The invention also provides a method of depositing a nonionic fabric softening agent into the fabric of a fabric softening composition which comprises emulsifying the softening agent with an anionic surfactant and then post-dosing an aqueous solution of a cationic polymer to form a particle having a solid. total negative charge in the composition and treating said tissue with said composition.

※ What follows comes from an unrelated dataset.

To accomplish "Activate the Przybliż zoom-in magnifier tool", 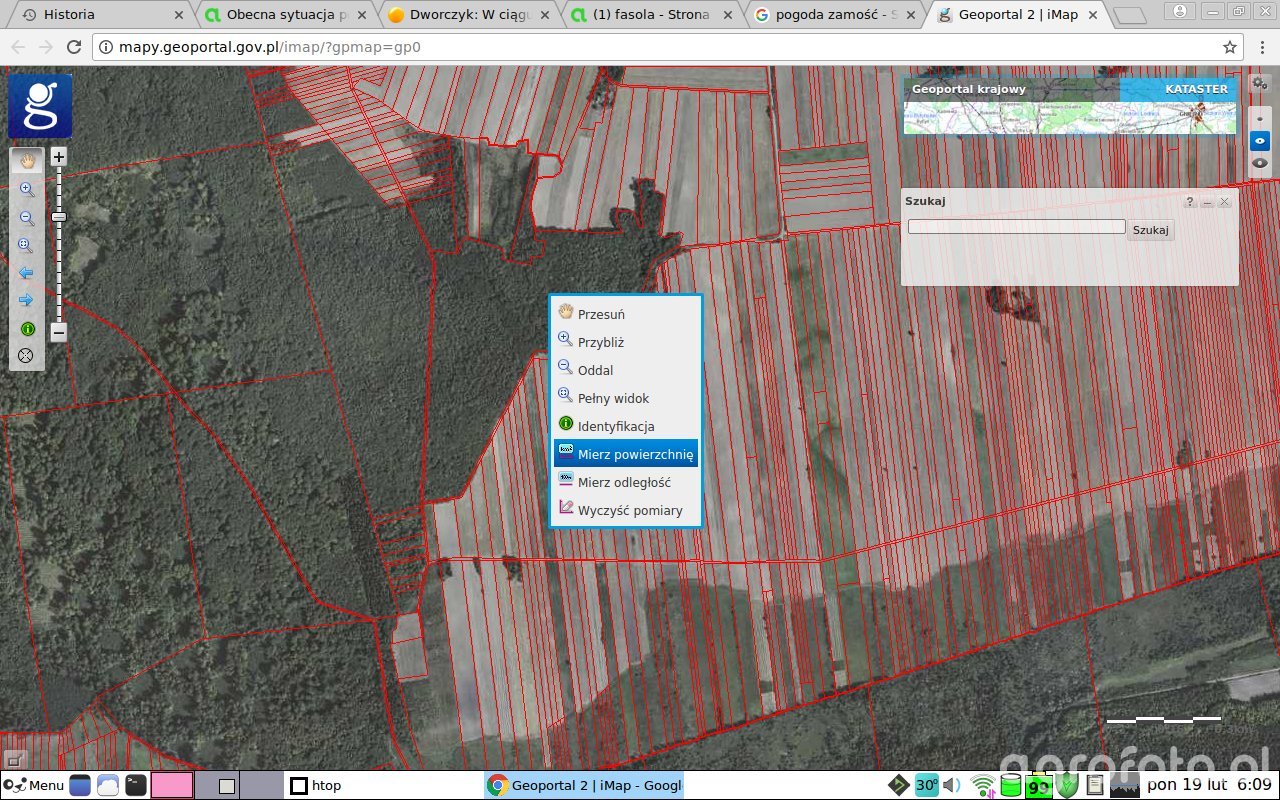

In the compositions of the invention, the particles formed from the fabric softening agent, the anionic surfactant and the polymerocatonic have a total net negative charge. This is measured by measurements of Zeta potential (for example, as measured on a Malvern Instrument Zeta-Sizer). It is particularly surprising that the particles deposit on the fabric because of their total net charge. Without wishing to be trapped, it is believed that the total negatively charged particles above have sufficient local positive charge associated with the polymer to allow them to deposit on the tissue surface.

DETAILED DESCRIPTION OF THE INVENTION

FABRIC SOFTING AGENTS

The compositions of the invention comprise at least a fabric softening agent selected from nonionic fabric softeners.

The nonionic fabric softener may be any suitable fabric softener, but particularly the preferred nonionic fabric softener is the CPE and CSR compounds as defined herein.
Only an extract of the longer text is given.